The average price of a home across 150 cities worldwide increased by 6.9% in the 12 months to March 2017, the latest Global Residential Cities Index from Knight Frank has revealed.
Chinese cities continued to dominate the top rankings, but first tier cities such as Beijing and Shanghai have shifted downwards, according to the data.
Tighter regulations in the form of higher loan-to-value ratios and limits on second home purchases are now filtering through into China’s house price indicators. The average price change across all 20 Chinese cities tracked by our index declined from 19.2% last quarter to 15.9% this quarter.
Property prices in Toronto increased by 24.8% in the year to March but a 15% foreign buyer tax introduced in April suggests the city may follow Vancouver’s path further down the rankings later this year.
According to the latest data, the number of residential sales in Toronto fell 20.3% in May compared with a year earlier.
Vancouver, where a foreign buyer tax was introduced in August 2016 and then moderated to exclude those with work permits, has seen annual price growth decline from 25.8% in August 2016 to 12.2% in March 2017.
Oslo remains Europe’s strongest performing city for the second consecutive quarter with growth of 21%, but the Icelandic capital, Reykjavik, is hot on its heels. Prices here have surged 18.3% in the year to March 2017 up from 6.3% a year earlier.
The Netherlands is emerging as a key centre of growth.
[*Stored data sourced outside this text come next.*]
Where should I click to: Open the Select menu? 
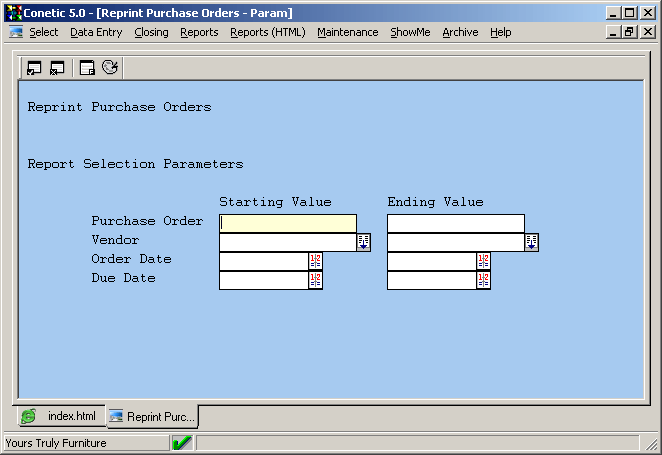click(43, 32)
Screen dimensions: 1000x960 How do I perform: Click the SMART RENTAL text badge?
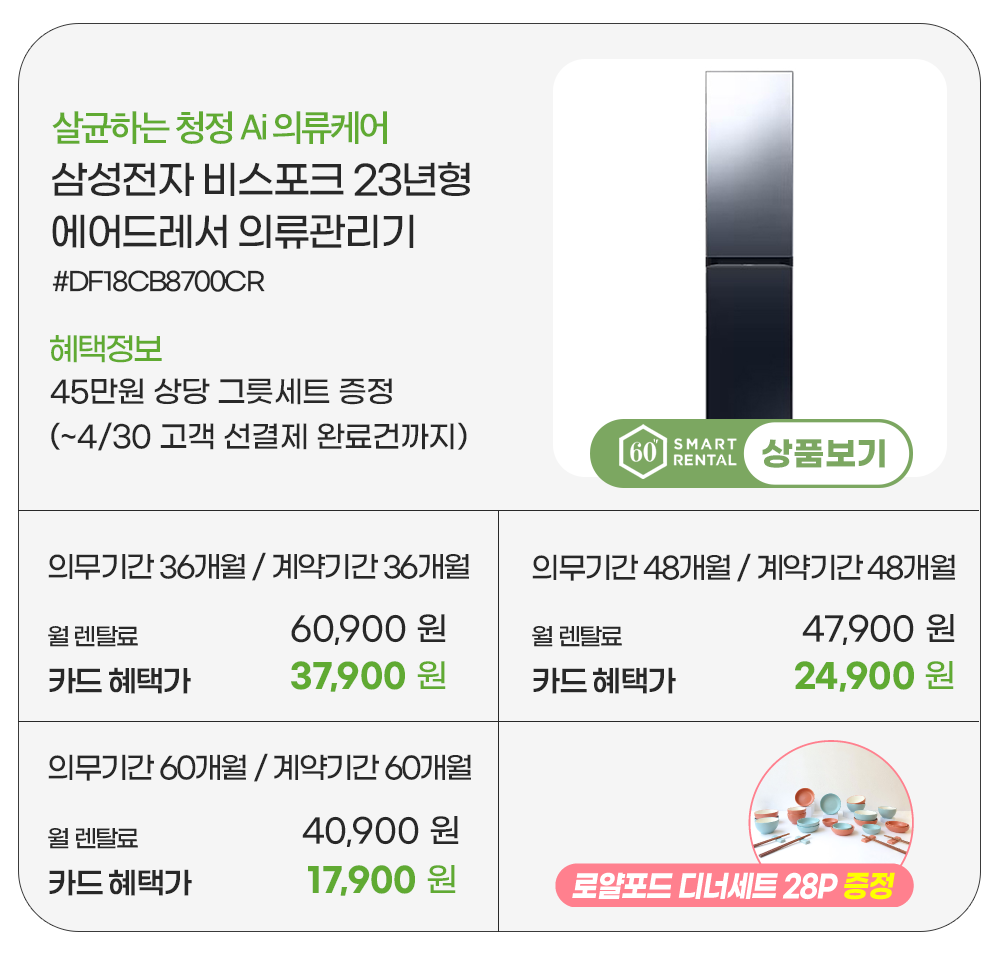click(704, 453)
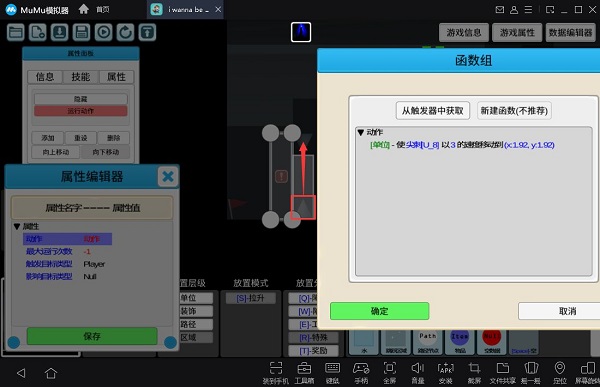
Task: Switch to the 技能 tab
Action: [x=81, y=77]
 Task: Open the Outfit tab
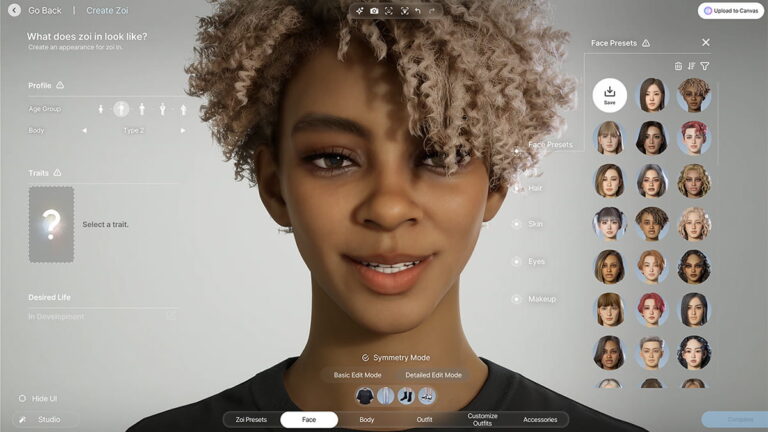pos(424,420)
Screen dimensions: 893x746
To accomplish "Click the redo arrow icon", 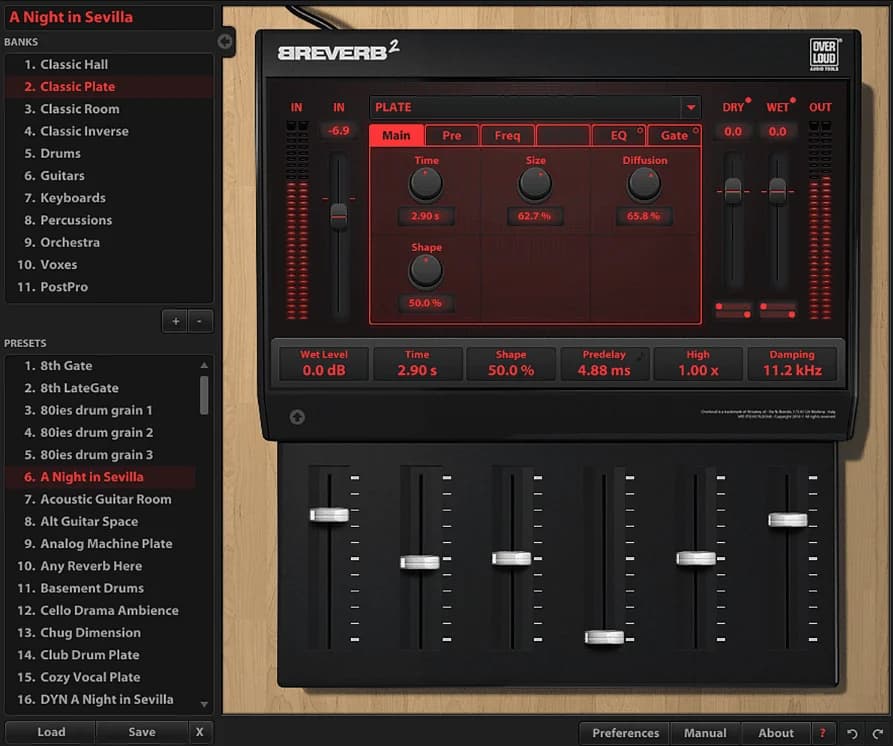I will (877, 734).
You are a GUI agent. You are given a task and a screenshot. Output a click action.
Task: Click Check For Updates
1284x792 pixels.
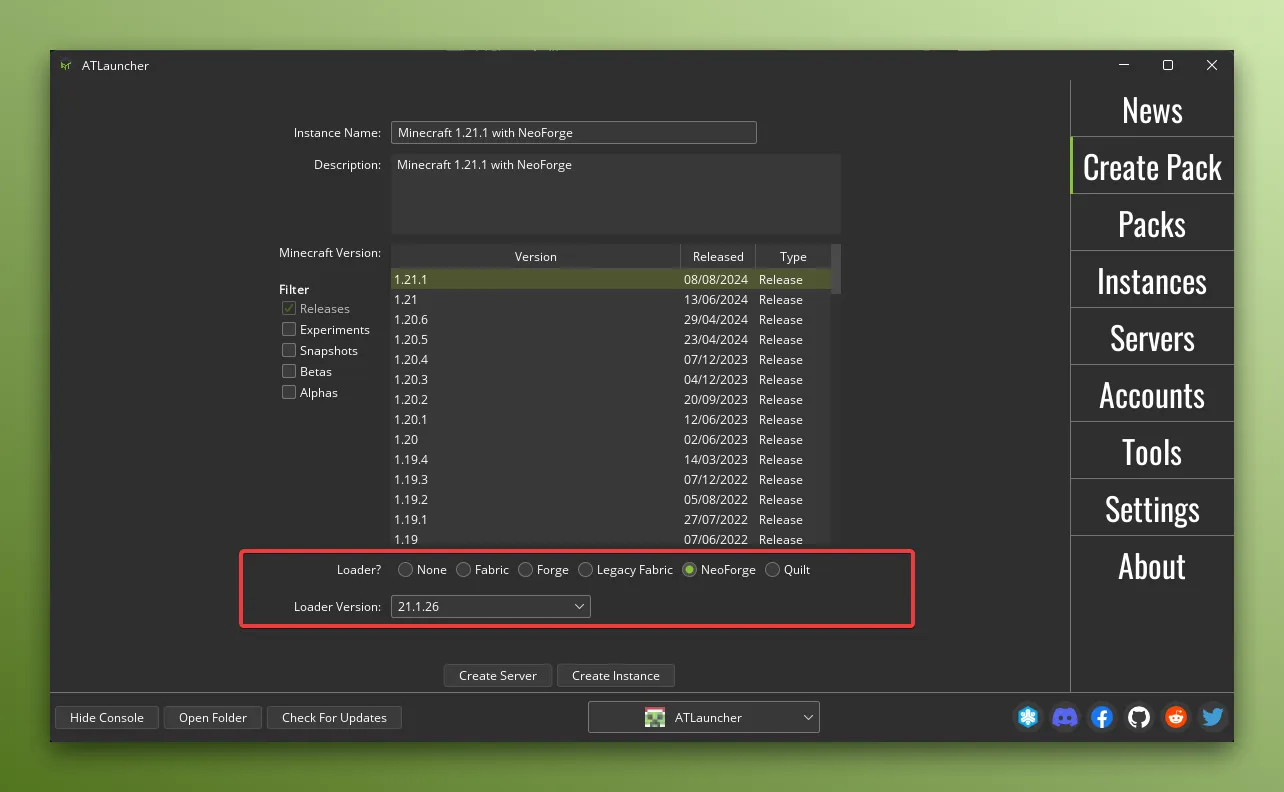(334, 717)
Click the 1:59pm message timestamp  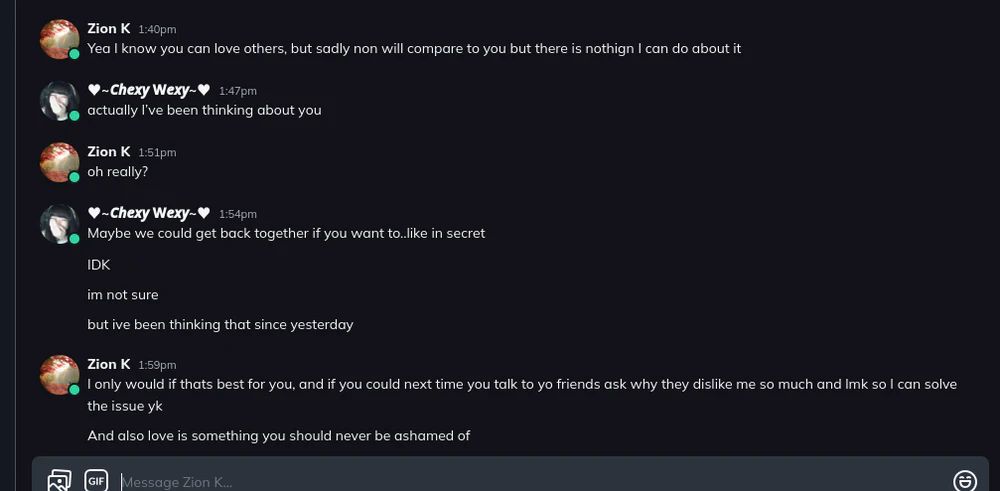pos(157,365)
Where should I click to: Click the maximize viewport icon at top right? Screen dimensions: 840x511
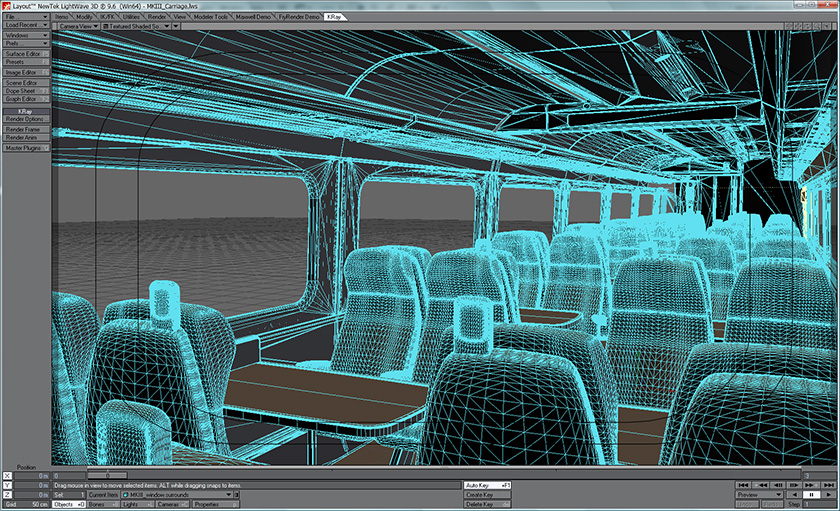[826, 26]
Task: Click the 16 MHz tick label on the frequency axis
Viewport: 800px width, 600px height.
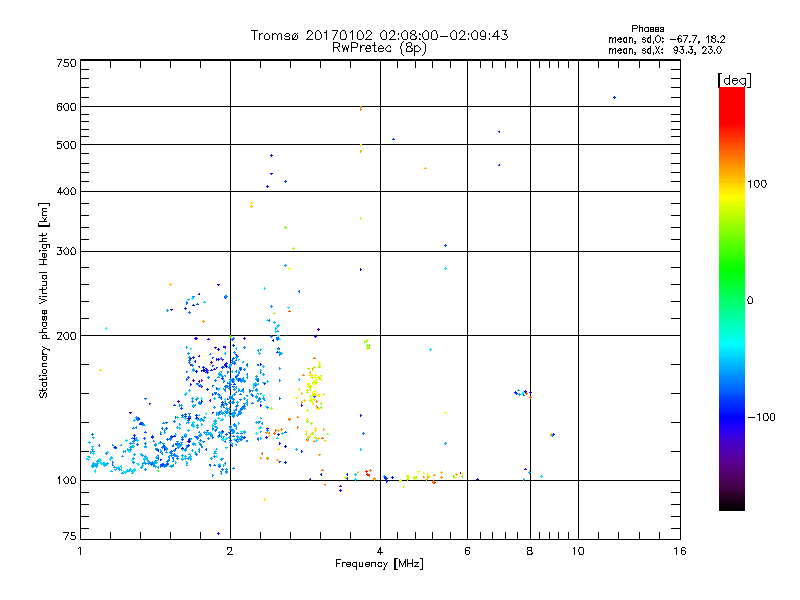Action: point(680,551)
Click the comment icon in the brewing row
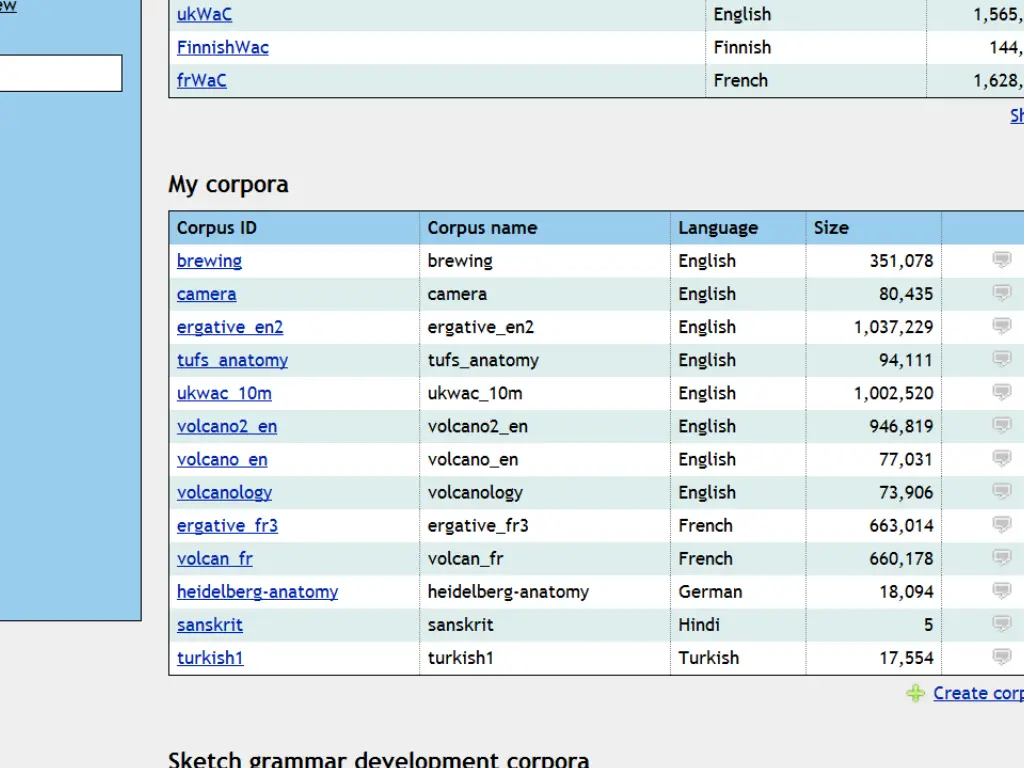 click(x=1001, y=260)
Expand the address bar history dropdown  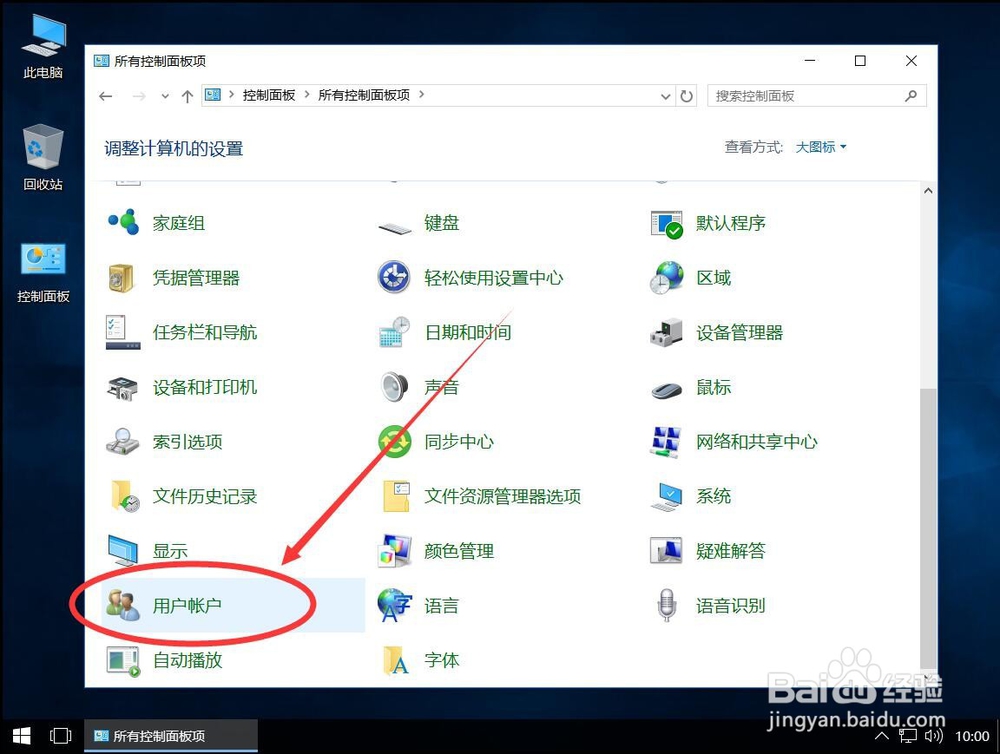(x=665, y=96)
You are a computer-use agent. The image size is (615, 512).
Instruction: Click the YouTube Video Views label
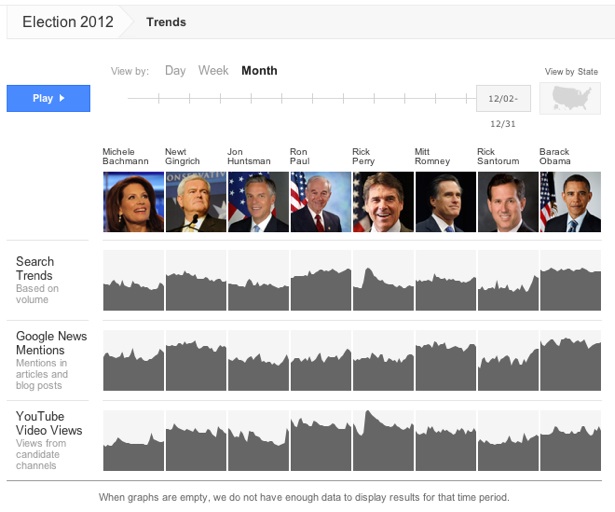[x=49, y=423]
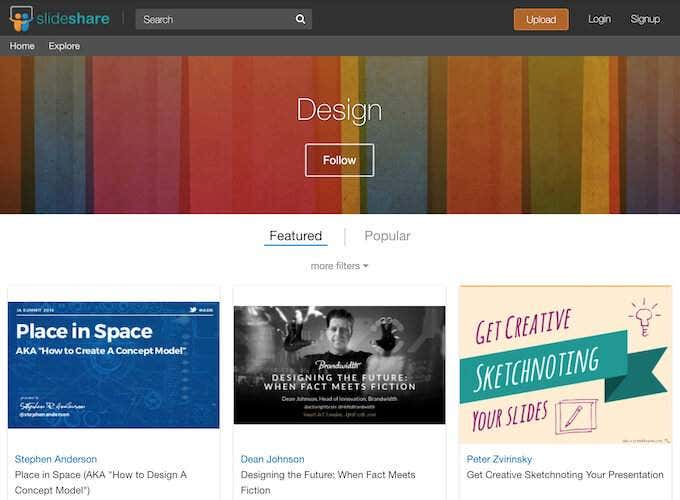
Task: Open Get Creative Sketchnoting slide thumbnail
Action: click(x=565, y=364)
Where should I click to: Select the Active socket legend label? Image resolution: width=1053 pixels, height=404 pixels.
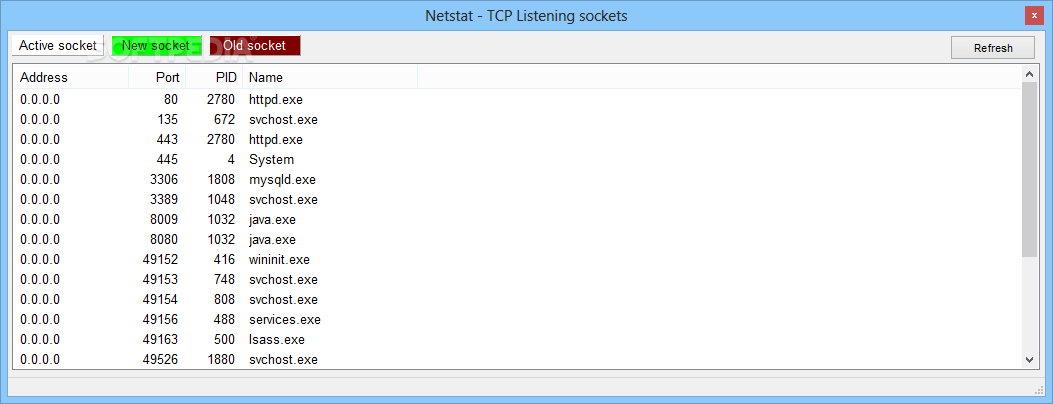pyautogui.click(x=58, y=46)
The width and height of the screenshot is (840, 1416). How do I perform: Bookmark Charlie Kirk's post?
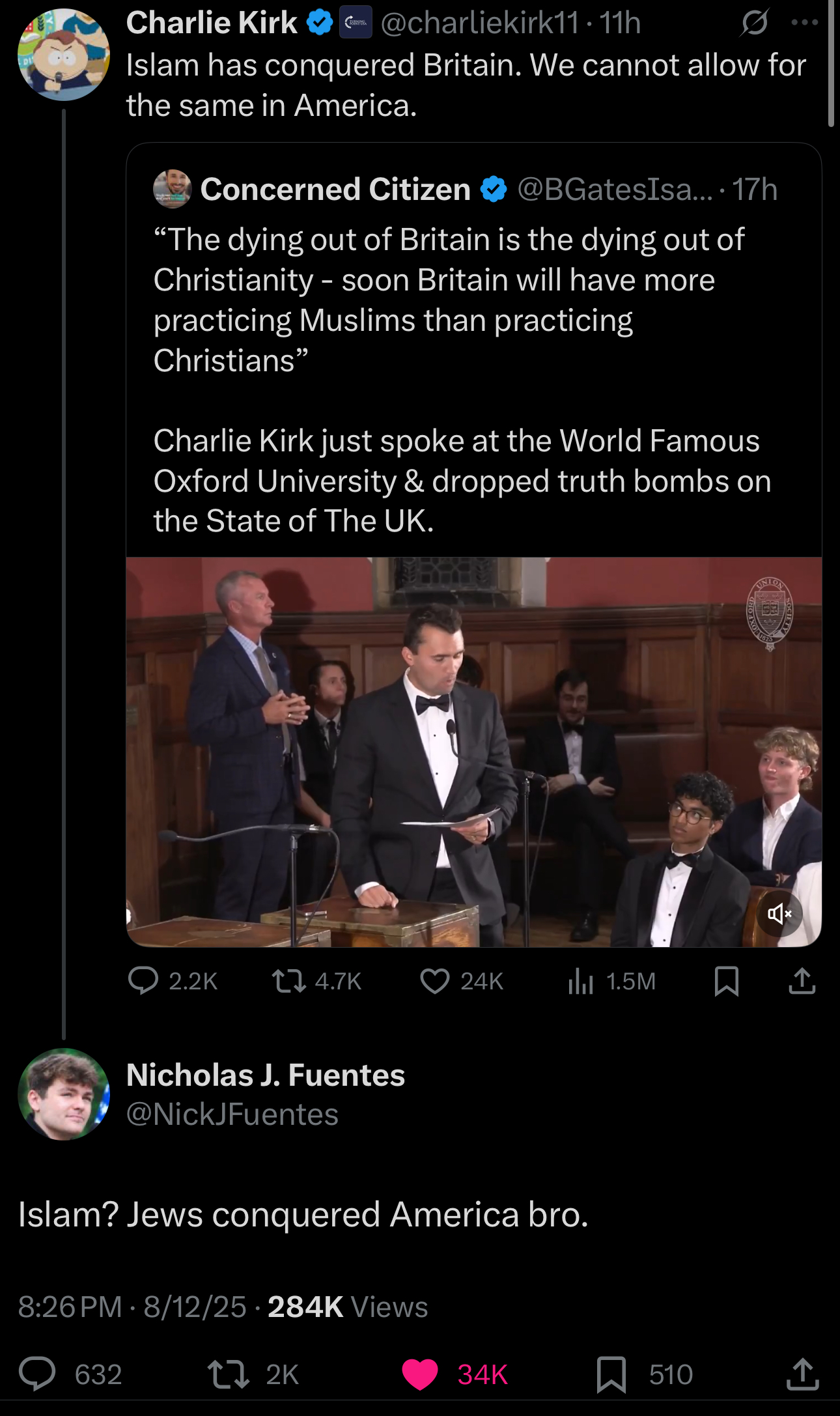[x=726, y=981]
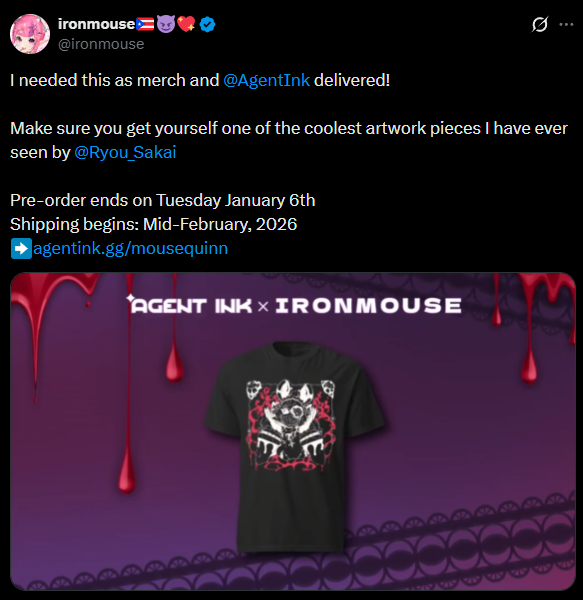The height and width of the screenshot is (600, 583).
Task: Click the AGENT INK logo in banner
Action: [x=189, y=305]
The country’s four largest cities – Amsterdam, Rotterdam, Utrecht and The Hague – all saw price growth in excess of 10% in the year to March 2017.
Of the 150 cities tracked, 123, or 82%, recorded positive annual price growth and 40 of these recorded double-digit rises.
Kate Everett-Allen, partner, international residential research, said “Our top ten is dominated by Chinese cities, occupying seven places, the remaining three positions are filled by Toronto, Hamilton and Oslo.”